3. Il ressort des pièces du dossier et, en particulier, d'un courriel adressé le 5 juin 2020 par un militaire de la gendarmerie au conseil de la société Eiffage Energie Systèmes-Infra Rhône-Alpes afin de lui transmettre le dossier pénal relatif aux faits commis par M. A... le 5 octobre 2019, que cette société a alors pris connaissance, à la réception de cette pièce de procédure, de ce que ce salarié, après avoir fait l'objet, ce jour-là, dans les locaux de la brigade de gendarmerie où il s'était rendu, d'un dépistage d'alcoolémie qui avait fait apparaître une valeur indicative de 0,43 mg/litre d'air expiré équivalent à 0,86g/ litre de sang, avait été vu par les militaires de cette brigade au volant du véhicule mis à sa disposition par son employeur. Pour tenter de démontrer que la connaissance de ces faits par son employeur était antérieure, M. A... fait état d'une demande des services de gendarmerie adressée, le 14 octobre 2019, à la gestionnaire du parc automobile de la société pour obtenir des renseignements concernant le conducteur potentiel du véhicule de l'entreprise dont l'immatriculation avait été relevée le 5 octobre 2019, d'une audition, le 22 octobre 2019, du responsable des ressources humaines par les mêmes services de gendarmerie à propos de ce véhicule et, enfin, de la plainte, déposée le 31 octobre 2019 par le directeur de la société pour " abus de confiance " contre la personne qui avait utilisé ce véhicule de société. Toutefois, il ne ressort pas de ces pièces, dont aucune n'évoque la conduite d'un véhicule de service sous l'emprise de l'alcool, que la société Eiffage Energie Systèmes-Infra Rhône-Alpes avait eu une pleine connaissance de la réalité, de la nature et de l'ampleur de ce fait reproché à M. A... et retenu par l'inspectrice du travail pour autoriser son employeur à le licencier pour un motif disciplinaire. Dès lors le moyen soulevé par M. A... et tiré de ce qu'à la date d'engagement de la procédure disciplinaire ayant conduit à son licenciement, le délai de prescription fixé par les dispositions précitées de l'article L. 1332-4 du code du travail était opposable à son employeur doit être écarté.
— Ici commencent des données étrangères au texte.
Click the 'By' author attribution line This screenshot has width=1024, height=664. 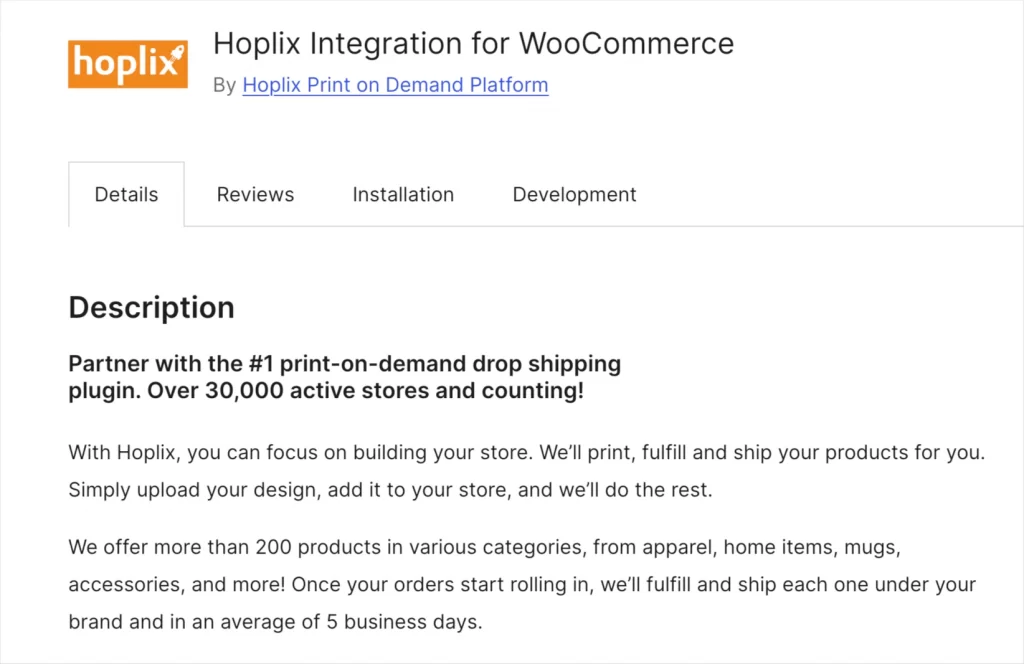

4. En deuxième lieu, il ressort également des pièces du dossier qu'à la suite de la plainte pour abus de confiance déposée le 31 octobre 2019 par le directeur de la société Eiffage Energie Systèmes-Infra Rhône-Alpes, le conseil de cette société, par des lettres des 3 février 2020, 19 février 2020 et 27 mars 2020, a sollicité des services du procureur de la République du tribunal judiciaire de Lyon la communication du dossier pénal et, notamment, de la décision de classement sans suite de cette plainte. Il en ressort également que, à la suite d'un soit-transmis du Parquet du tribunal judiciaire de Lyon du 6 mai 2020 demandant que lui soit communiquée, par la brigade de gendarmerie, une copie de la procédure, le dossier pénal a été adressé par la gendarmerie le même jour, le 5 juin 2020, à la fois au Parquet du tribunal judiciaire de Lyon et au conseil de la société Eiffage Energie Systèmes-Infra Rhône-Alpes alors que, par une mention portée le 17 juin 2020 par un substitut du procureur sur une demande en ce sens formulée le 11 juin 2020 par le conseil de la société, a été autorisée la production d'une copie de la procédure pénale au soutien d'une demande d'autorisation de licenciement de M. A.... Il ressort de l'ensemble de ces éléments que le dossier pénal communiqué à la société Eiffage Energie Systèmes-Infra Rhône-Alpes et dont elle a été expressément autorisée à produire une copie au soutien de la demande d'autorisation de licenciement pour motif disciplinaire, l'a nécessairement été conformément aux dispositions de l'article R. 155 du code de procédure pénale, qui prévoient que peut être délivrée aux parties " Avec l'autorisation du procureur de la République ou du procureur général selon le cas, expédition de toutes les autres pièces de la procédure, notamment, en ce qui concerne les pièces d'une enquête terminée par une décision de classement sans suite. ". Dès lors, contrairement à ce que soutient M. A..., l'administration du travail, pour autoriser son licenciement, ne s'est pas fondée sur des éléments obtenus en violation de ces dispositions et d'une manière illicite.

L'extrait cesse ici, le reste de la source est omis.